====== Rows
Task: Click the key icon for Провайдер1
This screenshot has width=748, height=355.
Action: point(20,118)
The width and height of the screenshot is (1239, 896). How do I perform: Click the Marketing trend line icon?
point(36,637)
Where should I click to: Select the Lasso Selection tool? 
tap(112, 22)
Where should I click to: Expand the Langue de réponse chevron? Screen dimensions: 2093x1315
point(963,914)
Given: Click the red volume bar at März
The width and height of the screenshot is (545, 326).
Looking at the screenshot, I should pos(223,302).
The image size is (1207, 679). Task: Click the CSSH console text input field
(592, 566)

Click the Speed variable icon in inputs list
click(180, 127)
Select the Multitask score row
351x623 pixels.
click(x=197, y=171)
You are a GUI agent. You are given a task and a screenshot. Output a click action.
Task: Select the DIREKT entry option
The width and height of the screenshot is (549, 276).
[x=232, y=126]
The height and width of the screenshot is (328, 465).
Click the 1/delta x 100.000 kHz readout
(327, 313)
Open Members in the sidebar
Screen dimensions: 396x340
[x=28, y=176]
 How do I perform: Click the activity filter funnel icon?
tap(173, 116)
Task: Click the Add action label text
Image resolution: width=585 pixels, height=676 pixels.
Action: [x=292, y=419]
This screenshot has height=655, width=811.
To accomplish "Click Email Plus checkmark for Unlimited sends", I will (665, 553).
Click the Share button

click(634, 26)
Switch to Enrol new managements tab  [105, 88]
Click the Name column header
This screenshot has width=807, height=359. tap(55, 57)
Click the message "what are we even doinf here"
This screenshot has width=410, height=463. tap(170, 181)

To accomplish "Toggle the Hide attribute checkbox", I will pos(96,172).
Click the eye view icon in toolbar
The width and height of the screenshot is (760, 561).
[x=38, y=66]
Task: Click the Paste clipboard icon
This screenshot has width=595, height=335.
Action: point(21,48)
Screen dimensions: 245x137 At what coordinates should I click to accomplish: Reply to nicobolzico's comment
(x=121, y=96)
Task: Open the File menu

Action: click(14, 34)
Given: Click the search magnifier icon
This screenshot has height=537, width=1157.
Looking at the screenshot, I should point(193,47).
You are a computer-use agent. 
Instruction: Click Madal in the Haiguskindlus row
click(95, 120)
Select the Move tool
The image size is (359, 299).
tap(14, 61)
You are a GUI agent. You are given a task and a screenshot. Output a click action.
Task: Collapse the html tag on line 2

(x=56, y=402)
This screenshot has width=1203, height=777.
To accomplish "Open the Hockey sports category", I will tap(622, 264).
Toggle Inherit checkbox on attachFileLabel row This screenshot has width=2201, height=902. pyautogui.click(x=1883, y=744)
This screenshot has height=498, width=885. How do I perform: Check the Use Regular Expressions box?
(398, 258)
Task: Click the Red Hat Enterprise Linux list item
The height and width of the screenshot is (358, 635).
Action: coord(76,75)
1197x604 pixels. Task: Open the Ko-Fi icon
============
Task brief: Can you retype the items from the line containing "I will pos(96,172)." through the line containing "Action: point(21,48)", including both of those lines?

Answer for this exercise:
To accomplish "Toggle the Hide attribute checkbox", I will pos(96,172).
Click the eye view icon in toolbar
The width and height of the screenshot is (760, 561).
[x=38, y=66]
Task: Click the Paste clipboard icon
This screenshot has width=595, height=335.
Action: point(21,48)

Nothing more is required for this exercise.